Configure Azure AD for Shoreline Execution
This article contains information on how you can set up Azure AD integration for Shoreline Execution. You can follow the steps from top to bottom, or click on a heading to go directly to the information:
- Add new application 'Shoreline Execution'
- Enable Single Sign-on and send required info to Shoreline
- Add users to the application
Add new application 'Shoreline Execution'
1. Open the Azure portal dashboard
Navigate to https://portal.azure.com
2. Open the “Enterprise Applications” menu
In the top menu, search for “Enterprise applications” and click the “Enterprise applications” entry in the results menu.
3. Add a new application
Click “New application” in the top left to register a new application.
4. Create new application
On the new page, click “Create your own application” in the top left to create a new application.
5. Enter name for new application - Shoreline Execution
A pane on the right will become visible. In the text input field, enter the name of the new application 'Shoreline Execution' that will be created. This name is used to find the application in the Azure portal for administration purposes. (Suggested name: Shoreline Execution). Make sure the last bullet is checked (Integrate any other application you don't find in the gallery (Non-gallery))
6. Create new application
Click the create button at the bottom of the side-pane. A loader will appear at the top. This can take several minutes.
Enable Single Sign-on and send required info to Shoreline
7. Enable Single Sign-on for the new application
After the creating the application, the page should redirect to the application overview page. On the overview page, click the “2. Set up single sign on” tile (Click on the link “get started”)”.
Occasionally, the dashboard fails to load after creating the app and an error warning will be shown like shown in the image below.
If this happens, navigate back to the “Enterprise applications” overview by clicking the breadcrumb at the top.
On the overview page, search for the application name that was entered in step 5. The application should be listed as the search result.

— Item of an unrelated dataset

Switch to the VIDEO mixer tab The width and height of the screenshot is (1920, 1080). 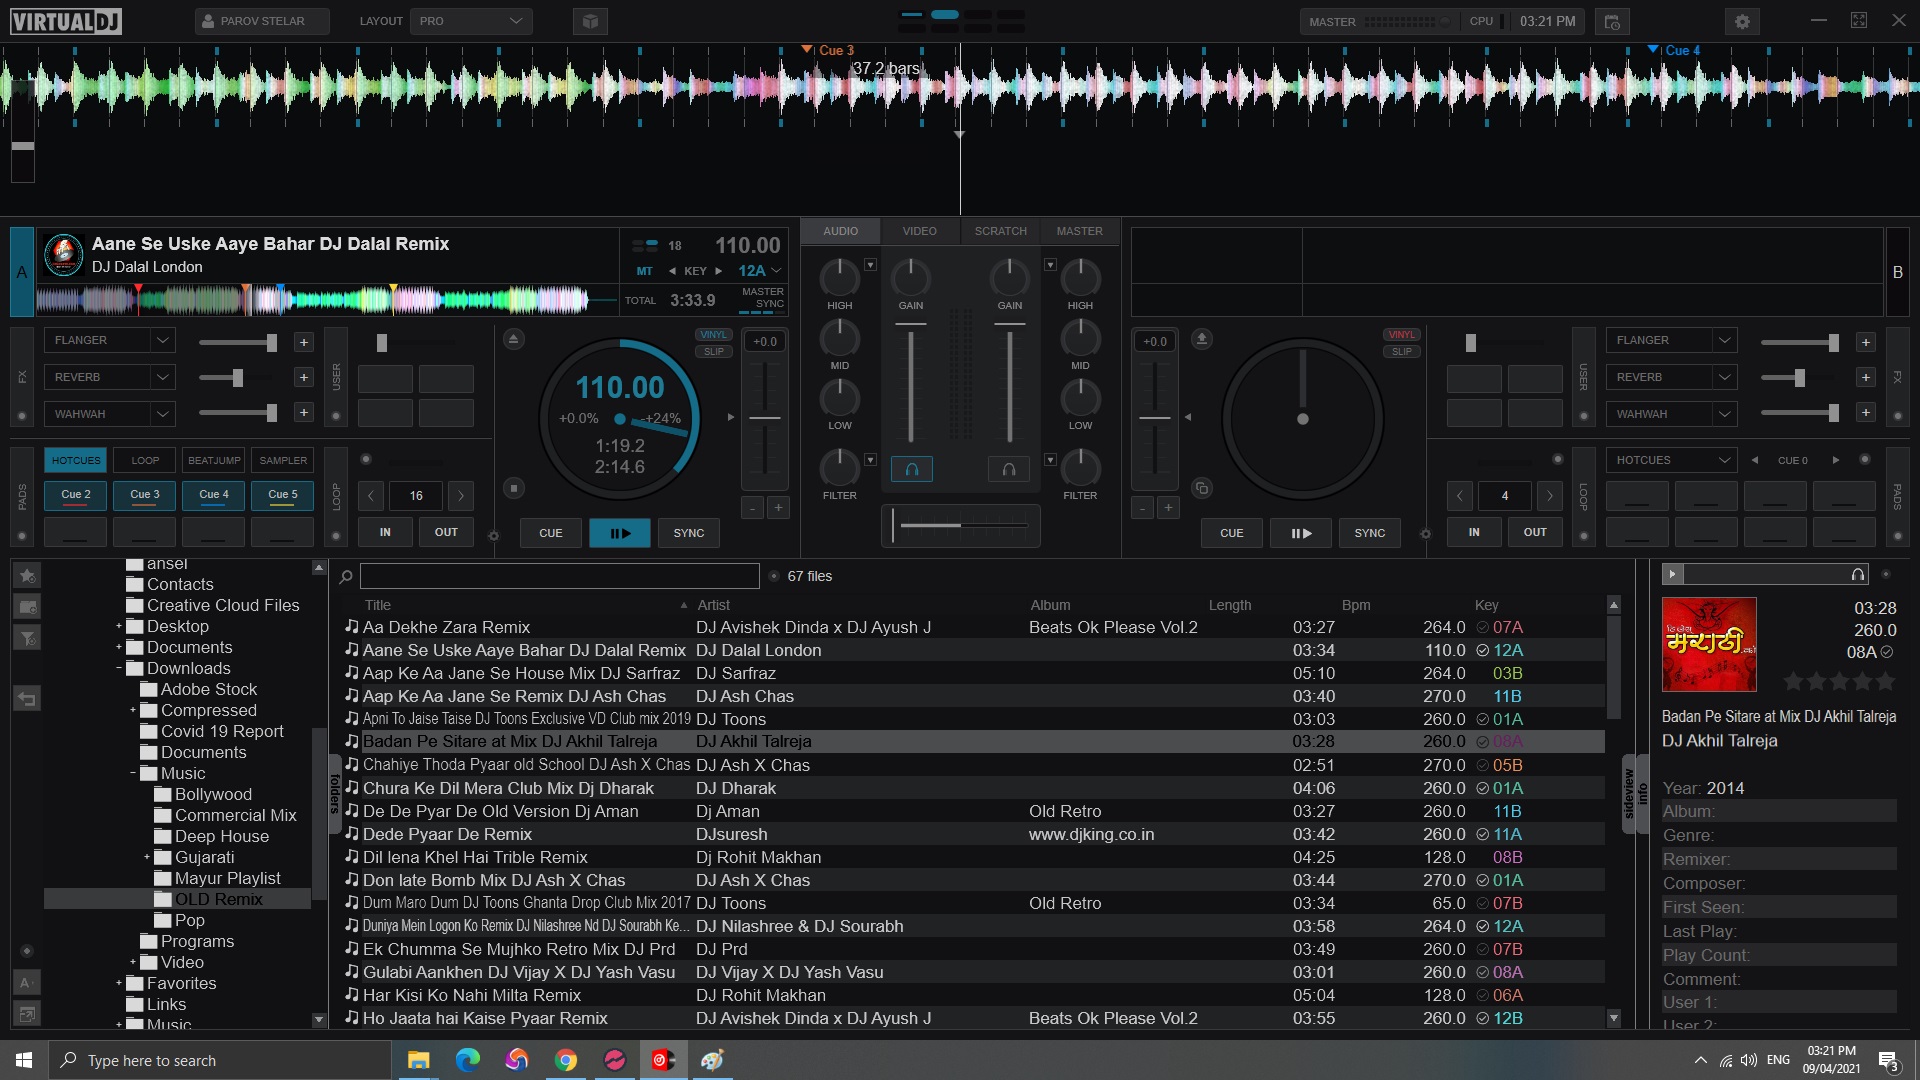pos(919,231)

Click the application name to open the application.
8. Enable SAML based authentication
In the “Single Sign-on” dashboard, click the “SAML” tile, to enable and configure SAML authentication.
9. Configure Basic SAML settings
On the “Basic SAML configuration” card, click the edit icon.
A new pane opens on the right. Under “Identifier (Entity ID)”, fill out a unique identifier for the application. It is suggested to use the domain that will be used for the application. eg: https://ex.<company url>.shoreline.no
Under “Reply URL” the following URL must be entered:
https://ex.<company url>.shoreline.no/api/login/adresponse
Click save on the top of the pane to save the entered settings.
There seems to be a bug that the “Reply URL” is not saved properly. If a yellow warning message is shown, click the message to save and apply the settings.
10. Obtain required SAML configuration parameters
To integrate with Shoreline Execution, three parameters must be shared with Shoreline.
First is the Identifier (Entity ID). The Identifier must be copied exactly how it's shown in Azure and shared with Shoreline customer support, as this user needs to be added as a user in the Execution tool.
Second is the Certificate. Click the “Download” button next to “Certificate (Base64)”. This will download the SAML certificate. This certificate must be send to Shoreline customer support.
Next, under “Set up Execution demo”, click on the “Copy to clipboard” button next to “Login URL”. This link must also be shared with Shoreline customer service.
11. Send information to Shoreline customer support
By now, SAML has been configured to integrate with Shoreline Execution. For finalize the integration, Shoreline needs three parameters:
Identifier (Entity ID)
Certificate (Base64)
Login URL
These three parameters need to be send to Shoreline customer service.
Please gather and send these three parameters in an email to Shoreline customer support at:
Add users to the application
12. Provision users
Please note that all users who are to access Shoreline Execution will also have to be added in Execution - the email for the user needs to be identical to the email setup in Azure.
The next step of the integration is to allow users to use the application. In the left menu, click “Users and groups”.
In the new dashboard, click “Add users/groups” in the top bar.
On the new page “Add Assignment” click “None selected” to open the user assignment menu. A pane on the right will open.
In the user pane, search for the users to add and click the user to select it.
Click the “select” button at the bottom to select the users.
The role for the user will be automatically set to “User”. For now it is not possible to manage user roles trough Azure AD.
Click “Assign” in the bottom left to assign the selected users to the application.
The assigned users can now use their Microsoft credentials to log into Shoreline Execution.